Coronavirus

Conte pressato da tutti s'aggrappa all'opposizione. Domani il nuovo decreto

Cinque ore di vertice ieri, con i capidelegazione della maggioranza e i tecnici del Cts. Riunione di emergenza governo-Regioni oggi, poi Conte vedrà i capigruppo di maggioranza e (forse) di opposizione.

Conte pressato da tutti s'aggrappa all'opposizione. Domani il nuovo decreto

Cinque ore di vertice ieri, con i capidelegazione della maggioranza e i tecnici del Cts. Riunione di emergenza governo-Regioni oggi, poi Conte vedrà i capigruppo di maggioranza e (forse) di opposizione. Domani, infine, un nuovo dpcm, che il premier dovrebbe annunciare in Parlamento e varare, come al solito, nottetempo.

Cercando, stavolta, di coinvolgere nelle scelte anche il centrodestra: in calo nei sondaggi, in scontro con i presidenti di Regione, in crescente difficoltà nella maggioranza, il premier non vuole diventare bersaglio dell'opposizione parlamentare, oltre che delle piazze: «Se avessimo un luogo dove confrontarci celermente per arrivare a decisioni veloci, il governo sarebbe ancora più sereno nel prenderle», ha spiegato ieri, avallando l'ipotesi di una «cabina di regia» di unità nazionale, per condividere il peso dell'emergenza, che dovrebbe essere guidata dal ministro Speranza.

A livello nazionale dovrebbero arrivare nuove regole per gli orari dei negozi, per gli spostamenti interregionali, forse ulteriori limiti per bar e ristoranti, per le attività sportive e quelle estetiche. Sulla scuola la ministra Azzolina è rimasta isolata: anche il premier, che fino al giorno prima aveva difeso la sua linea, ieri ha sterzato, e si affaccia l'ipotesi di mantenere la didattica in presenza solo fino alla seconda media. Un giro di vite generale che dovrebbe accompagnare l'istituzione di nuove zone rosse e di lockdown «mirati» nelle regioni più in sofferenza.
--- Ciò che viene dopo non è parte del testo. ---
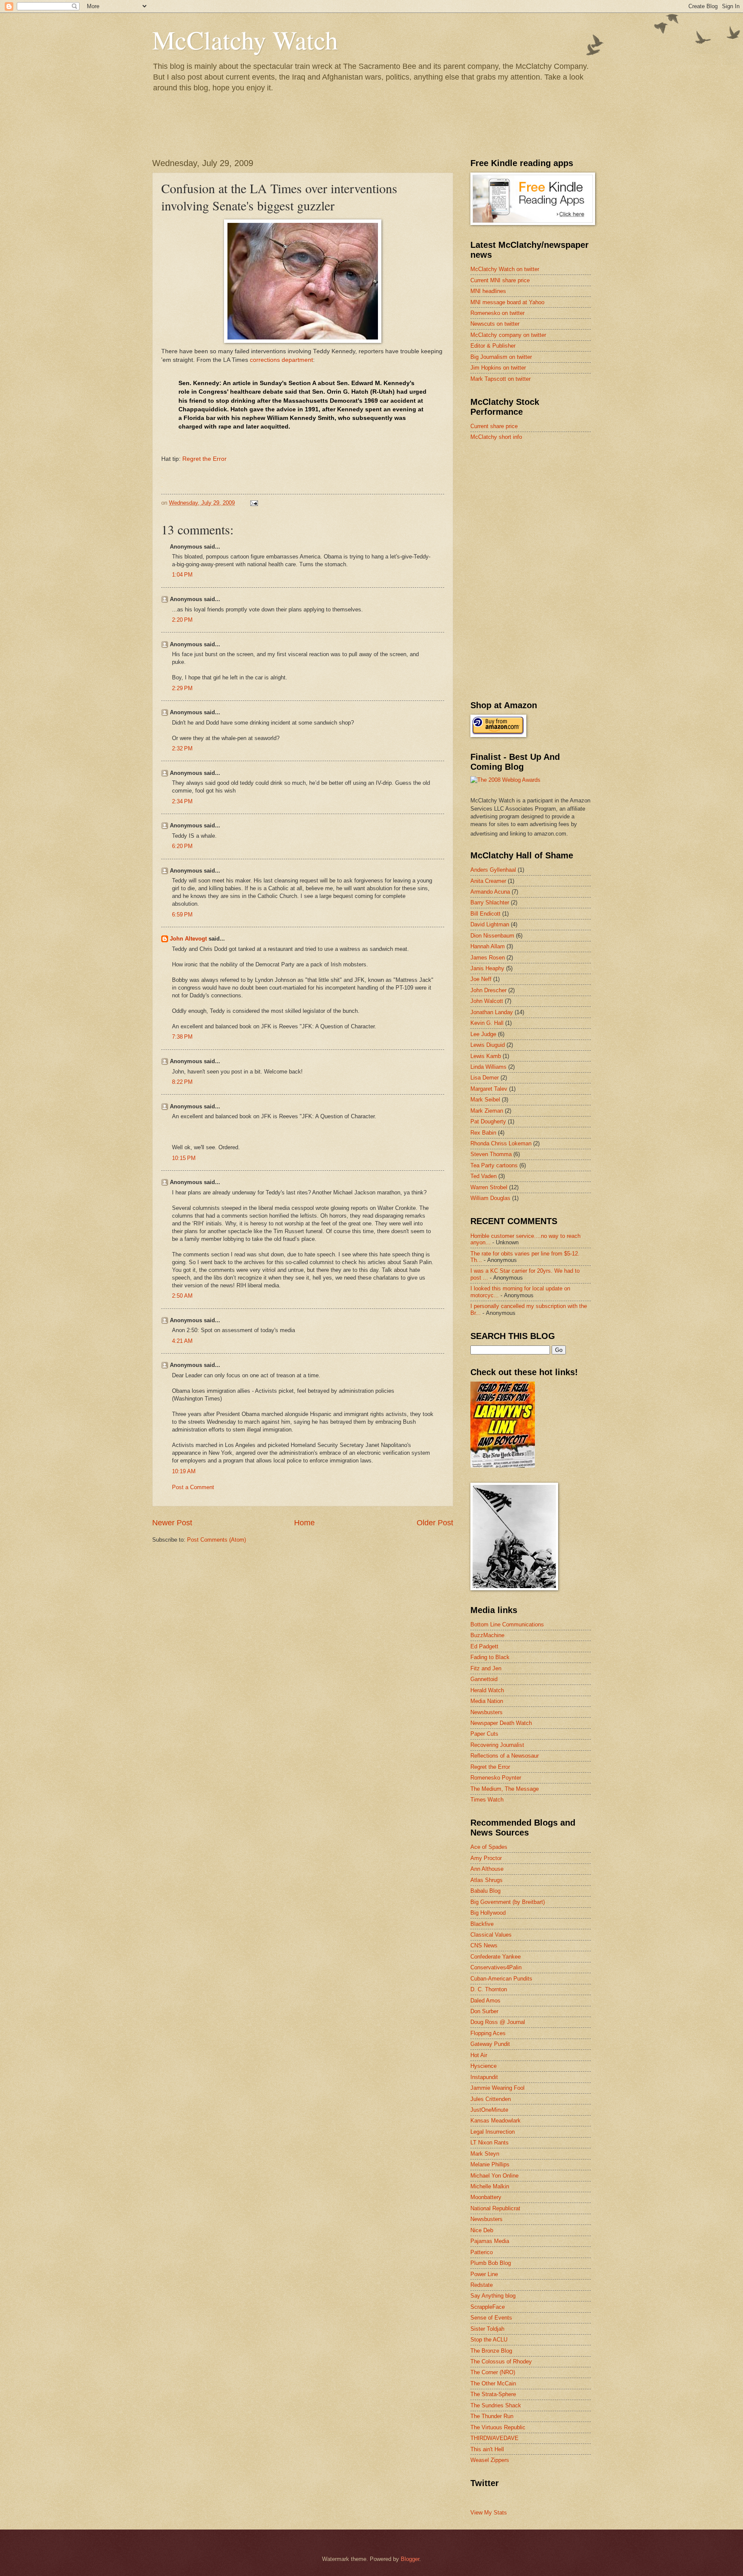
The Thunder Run (491, 2416)
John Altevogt (188, 938)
Alla decisione di accelerare su una nuova stretta nazionale (e non solo locale, come ipotizzato ieri mattina) Conte è arrivato strattonato e sospinto: un po' dai governatori, che non vogliono vedersi accollare l'onore e l'onere di annunciare nuovi lockdown; un po' dall'allarme dei tecnici per la risalita sempre più rapida della curva dei contagi; un po' dall'interno della maggioranza. Persino quella constatazione apparentemente generale fatta dal commissario Ue all'Economia Paolo Gentiloni («Credo che sia abbastanza inevitabile arrivare a decisioni drastiche») è stata letta da molti come un monito a Palazzo Chigi. Mentre dall'entourage di Conte si spiegava che di nuove strette generalizzate via dpcm non si sarebbe parlato fino all'8 novembre, perché «prima bisogna misurare gli effetti delle misure già prese», il ministro degli Esteri Gigino Di Maio annunciava serafico, scavalcandolo, che «il prossimo dpcm sarà più restrittivo, non certo di allentamento delle misure: dobbiamo prendere decisioni per evitare che la situazione peggiori». E un pressing simile, anche se a porte chiuse e senza dichiarazioni pubbliche, arrivava sul premier dai ministri Pd, a cominciare dal capo delegazione al governo Dario Franceschini. Lo stesso che pochi giorni fa si sfogava con i compagni di partito: «Fosse per Conte, non avrebbe fatto niente: frenava qualsiasi misura anti-contagio a rischio di impopolarità».

A inizio giornata il ministro degli Affari regionali Boccia, in sintonia col premier, parlava di «qualche settimana di stop in alcuni territori, perché l'indice Rt non è uguale dappertutto». Pronta arrivava la replica del governatore campano De Luca: «È una stupidaggine chiudere Milano o Napoli, non servono misure a metà. È il momento di interventi di carattere nazionale». A sera, il premier si arrende: metterà mano al quarto intervento in sole tre settimane.

Nella speranza di allontanare lo spettro incombente di un nuovo lockdown totale.